The Donington Grand Prix had first attracted the mighty German teams in 1937 and had proved such a success (Bernd Rosemeyer winning in an Auto-Union) that they returned in force to the tree-lined Leicestershire circuit for the 1938 race. It was scheduled to be the last major event of the season, listed for 2 October, but when the German teams arrived a week earlier to start practice, they found themselves slap in the middle of the Munich crisis. In case war was about to break out, the Germans hurried home and the race was cancelled, but once Chamberlain had returned with his promise of ‘peace for our time’, the contest was rearranged for 22 October and the Germans returned.

Three days before the race the 45-year-old Nuvolari took his Auto-Union out for a practice session. That he was now at the wheel of a German car was the result of a considerable fall-out with his Italian employers. He was approximately halfway round the circuit when a huge stag emerged from some woods and ran straight across the track, ploughing into Nuvolari’s car. Nuvolari stopped 200 yards (183m) further on and limped back to attend to the animal which was lying in a pool of blood. Back at the pits ambulance men were worried by Nuvolari’s non-appearance and so they drove off to search for him. They found him stroking the dead stag. ‘You cannot take anyone to the hospital,’ he said gravely, ‘not even this unfortunate one. He died on the spot.’ In fact Nuvolari was in need of hospital treatment, having fractured a rib in the collision, but he no longer wanted to be bothered with doctors and nurses. He was not prepared to risk being told he could not drive in the race. Instead he asked for the stag to be taken away and prepared himself for the race. After persuading the organisers to agree to his request to have the stag’s head stuffed and mounted, he got out his lucky corset, which he had improvised for himself using tight bandages, and set out to thrill the British public in the same way that he had captivated spectators all over mainland Europe.

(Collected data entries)
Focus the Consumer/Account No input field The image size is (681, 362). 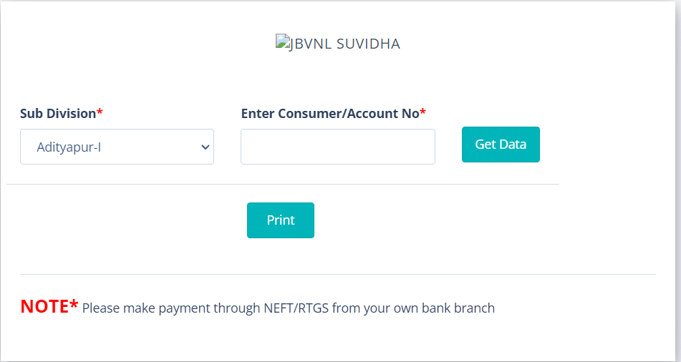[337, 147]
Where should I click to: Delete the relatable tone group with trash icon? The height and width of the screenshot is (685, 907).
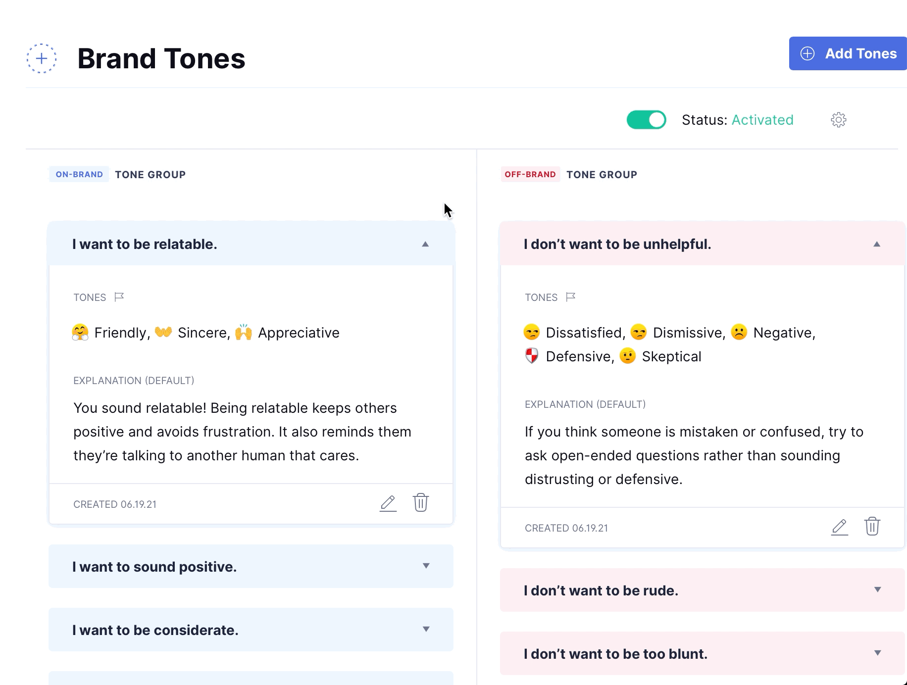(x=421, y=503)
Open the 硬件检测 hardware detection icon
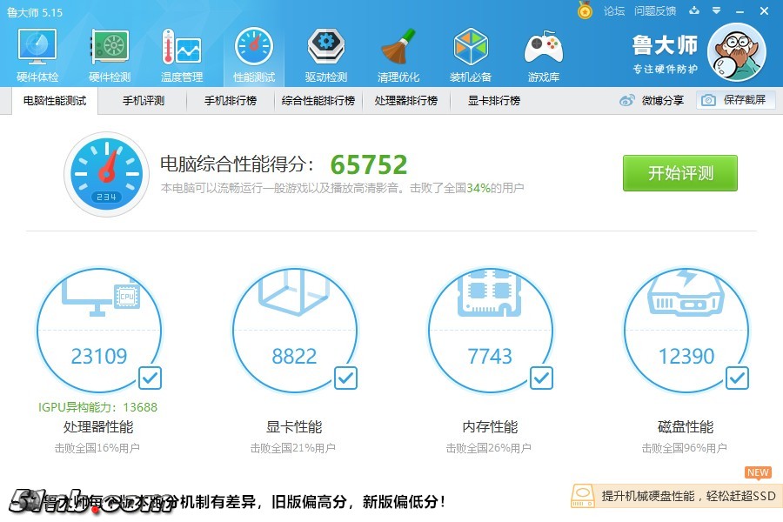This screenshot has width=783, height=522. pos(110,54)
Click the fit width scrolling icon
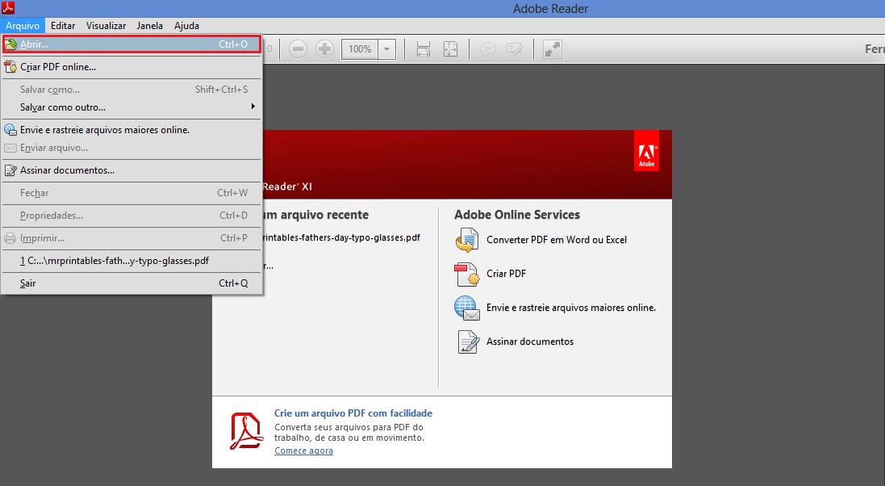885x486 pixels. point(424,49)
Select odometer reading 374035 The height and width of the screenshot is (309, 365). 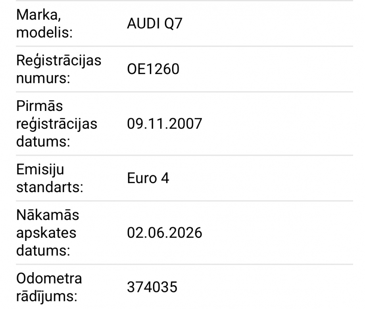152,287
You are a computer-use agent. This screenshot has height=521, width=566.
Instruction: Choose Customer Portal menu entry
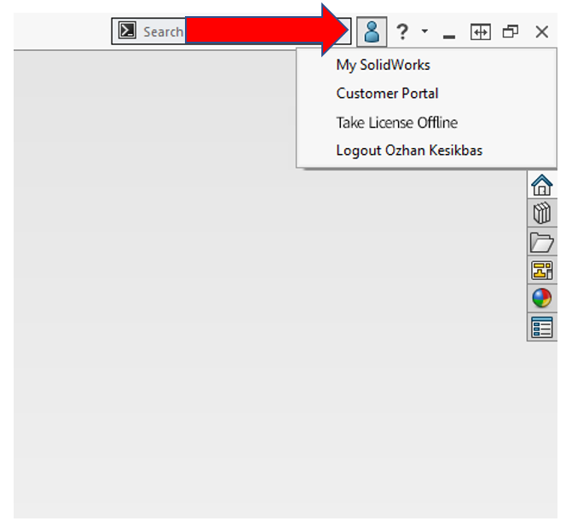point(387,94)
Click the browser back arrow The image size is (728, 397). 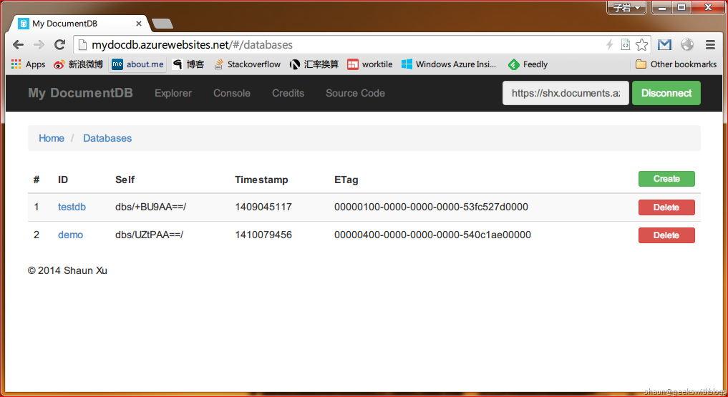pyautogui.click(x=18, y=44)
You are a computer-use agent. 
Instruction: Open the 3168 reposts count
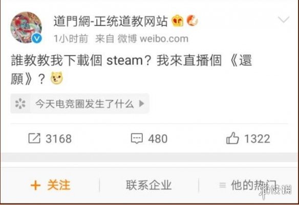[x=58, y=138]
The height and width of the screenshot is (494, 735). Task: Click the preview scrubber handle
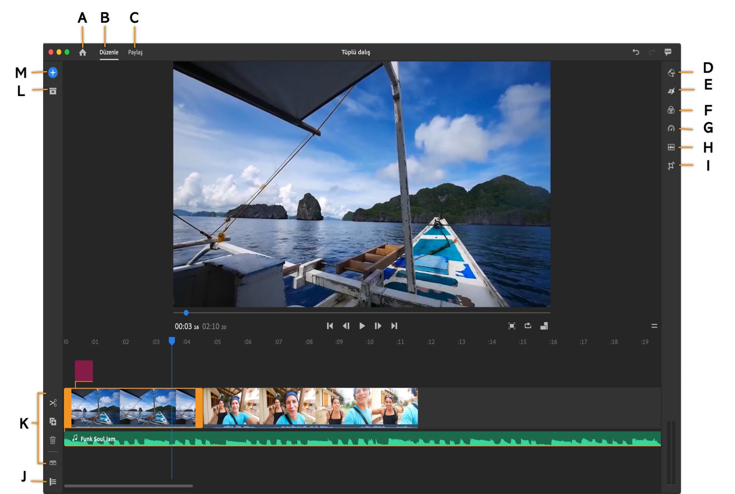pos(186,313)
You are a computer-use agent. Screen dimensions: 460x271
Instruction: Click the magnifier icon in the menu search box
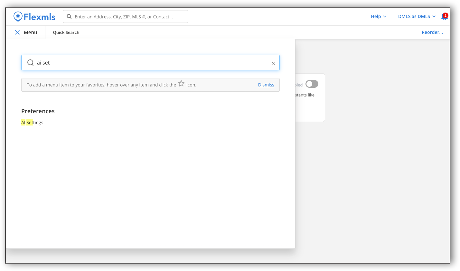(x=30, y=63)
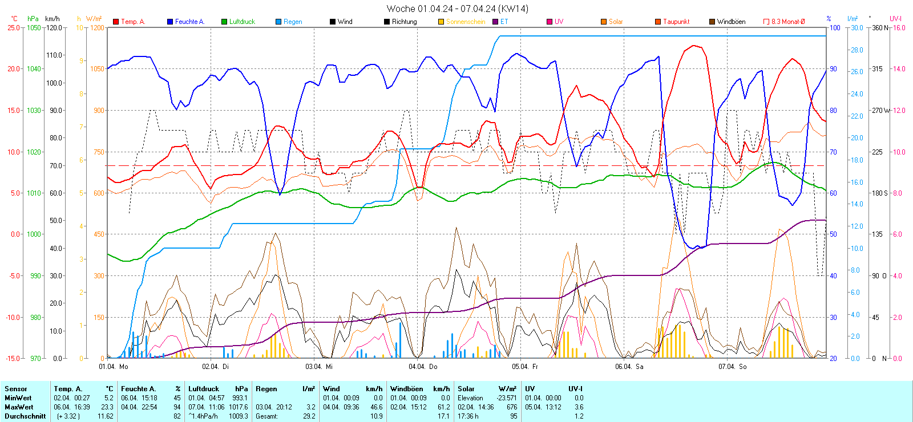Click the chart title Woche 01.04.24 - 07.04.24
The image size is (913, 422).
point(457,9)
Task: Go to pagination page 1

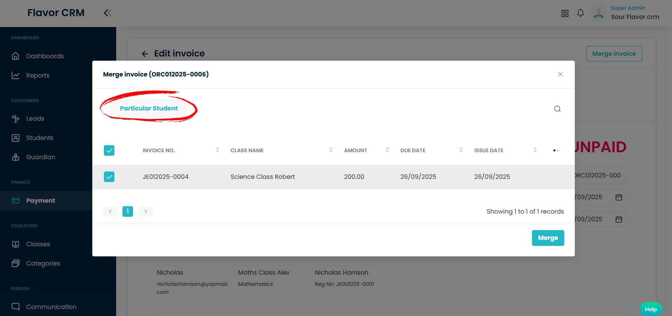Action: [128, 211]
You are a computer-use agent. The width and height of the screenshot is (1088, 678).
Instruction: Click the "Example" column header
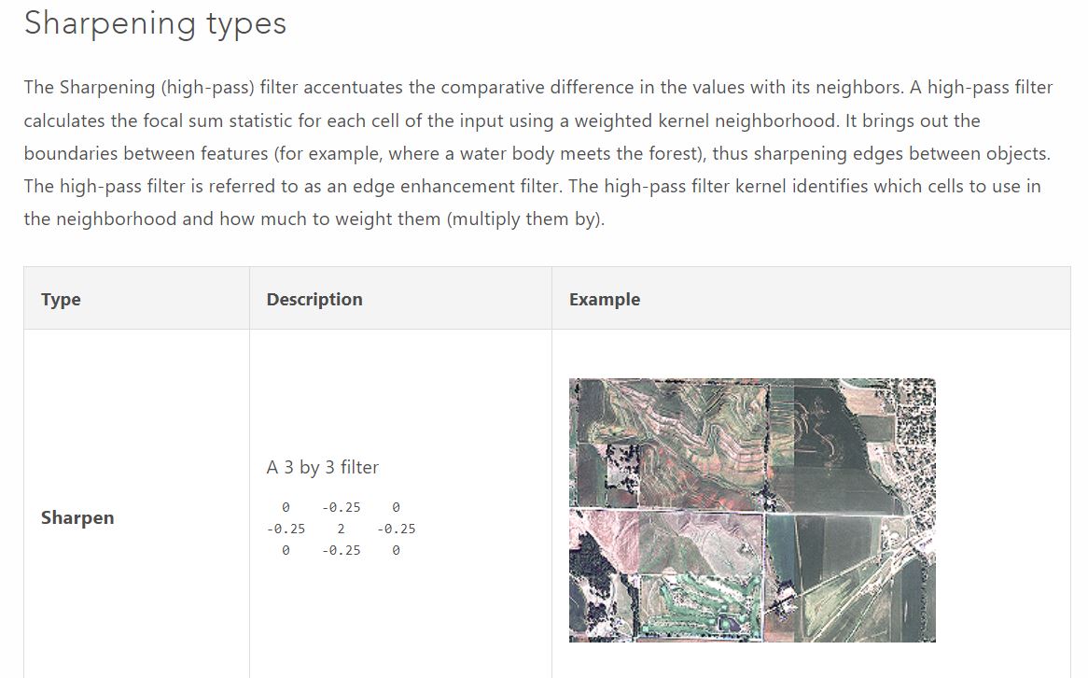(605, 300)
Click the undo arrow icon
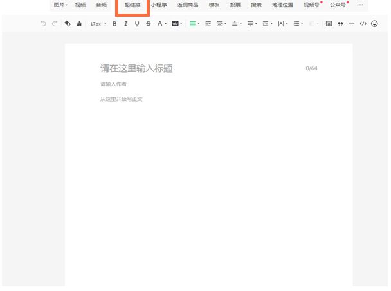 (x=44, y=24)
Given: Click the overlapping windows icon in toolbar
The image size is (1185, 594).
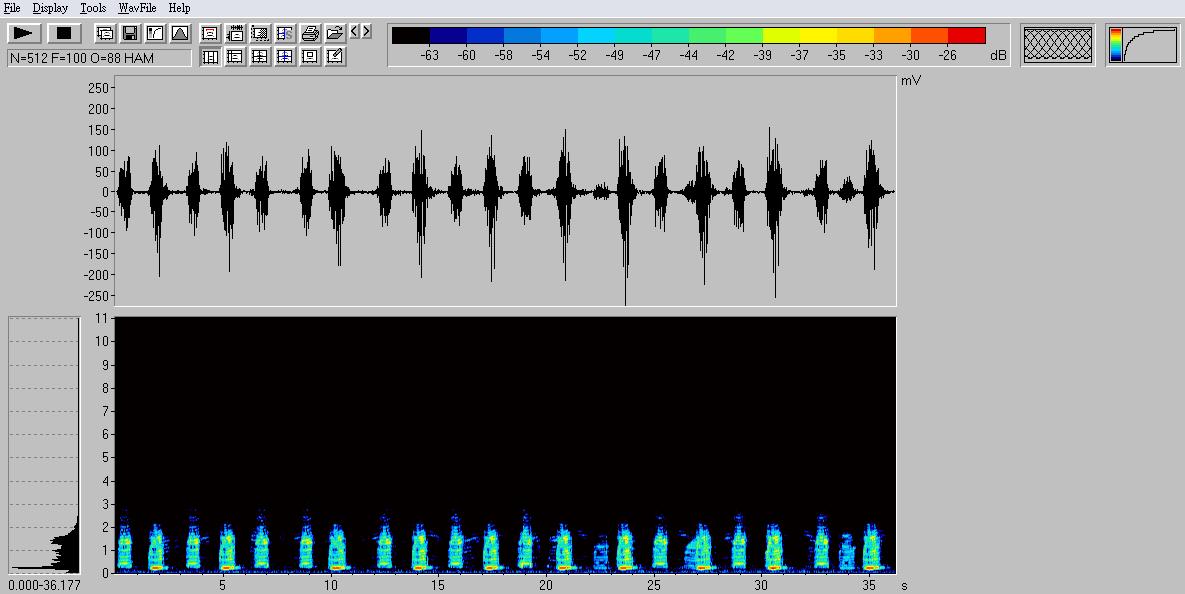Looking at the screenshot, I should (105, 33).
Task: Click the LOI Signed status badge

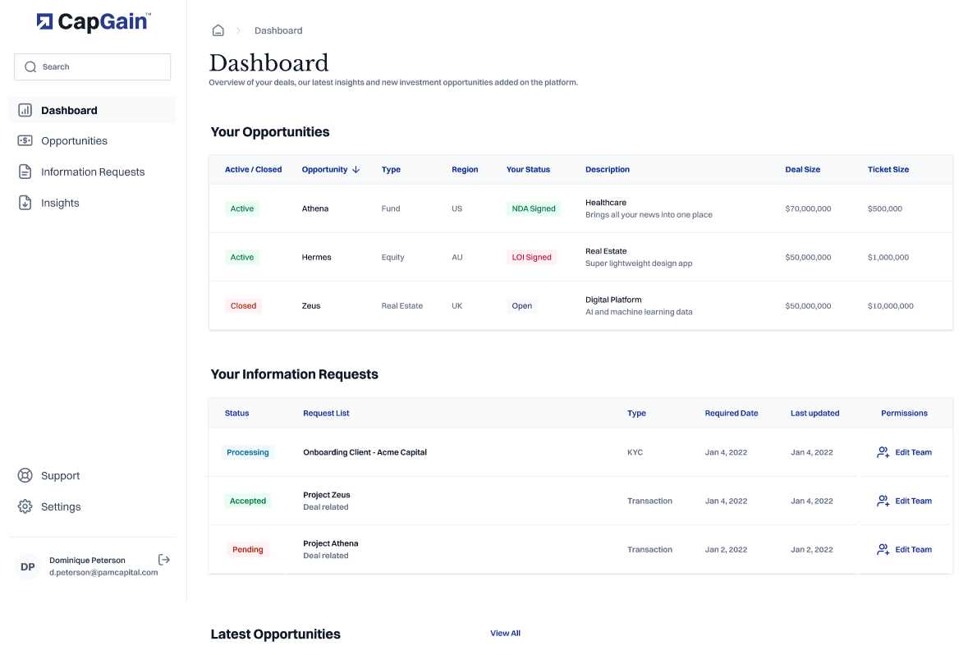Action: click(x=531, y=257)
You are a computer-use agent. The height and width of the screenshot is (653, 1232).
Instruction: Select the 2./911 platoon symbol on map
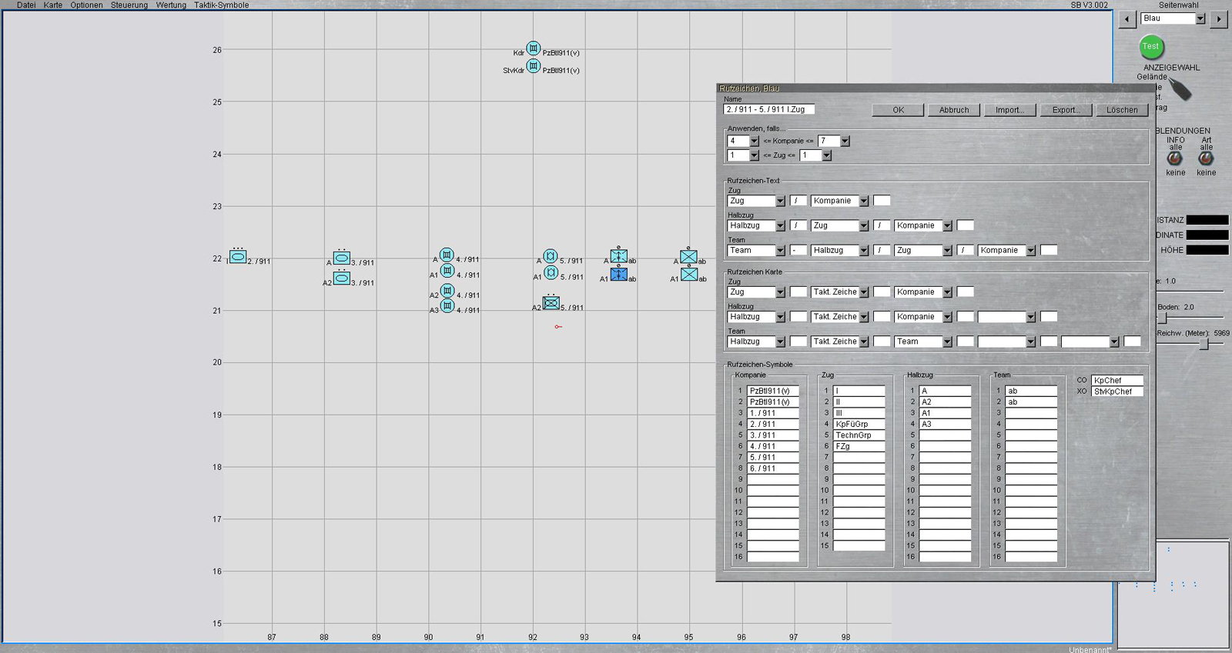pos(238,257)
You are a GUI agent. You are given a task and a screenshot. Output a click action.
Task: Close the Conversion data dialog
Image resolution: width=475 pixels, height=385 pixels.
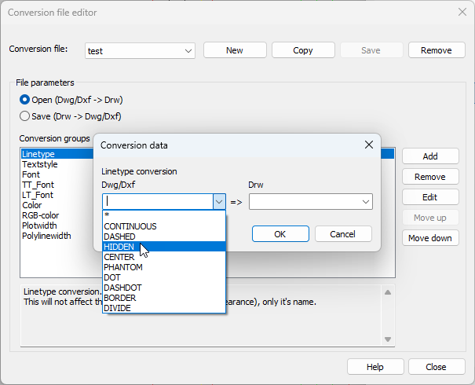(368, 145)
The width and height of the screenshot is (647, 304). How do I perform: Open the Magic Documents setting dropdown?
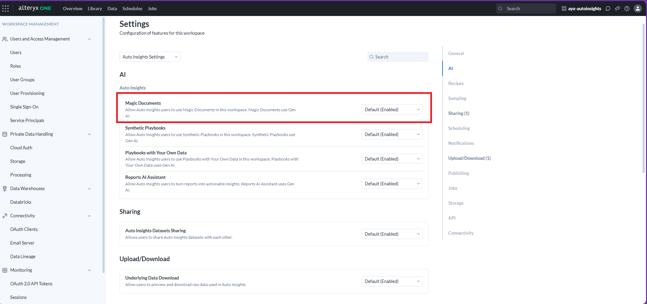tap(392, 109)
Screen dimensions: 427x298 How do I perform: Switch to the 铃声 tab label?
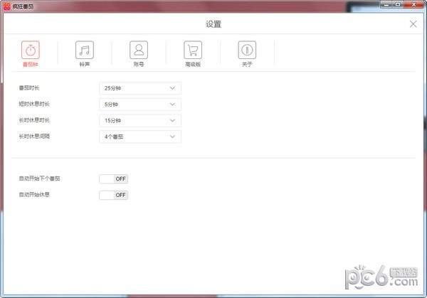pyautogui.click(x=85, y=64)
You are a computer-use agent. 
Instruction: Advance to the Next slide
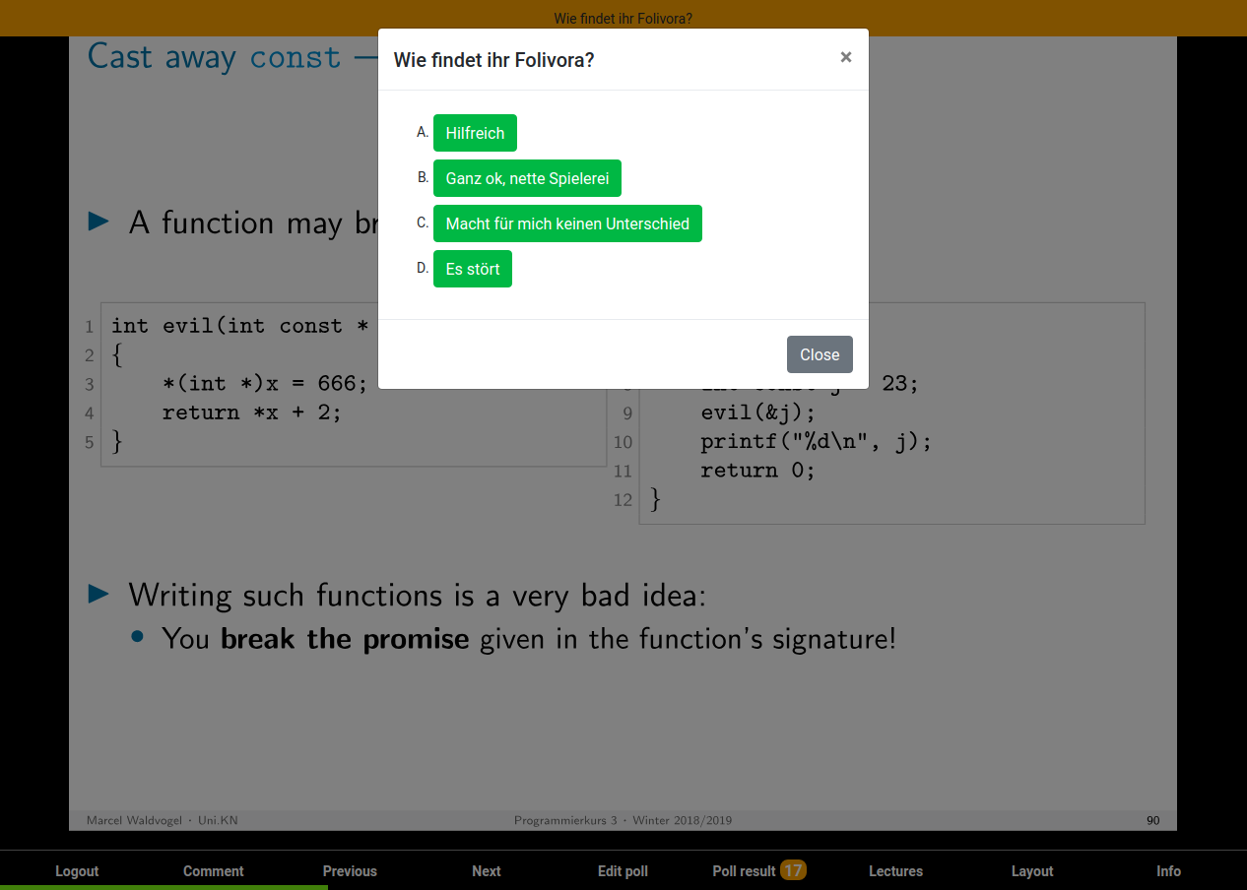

**Directions**
From the passage above about the 1938 Donington Grand Prix, extract the stretch from "The Donington Grand" through "the Germans returned." word for word.

**Answer below**
The Donington Grand Prix had first attracted the mighty German teams in 1937 and had proved such a success (Bernd Rosemeyer winning in an Auto-Union) that they returned in force to the tree-lined Leicestershire circuit for the 1938 race. It was scheduled to be the last major event of the season, listed for 2 October, but when the German teams arrived a week earlier to start practice, they found themselves slap in the middle of the Munich crisis. In case war was about to break out, the Germans hurried home and the race was cancelled, but once Chamberlain had returned with his promise of ‘peace for our time’, the contest was rearranged for 22 October and the Germans returned.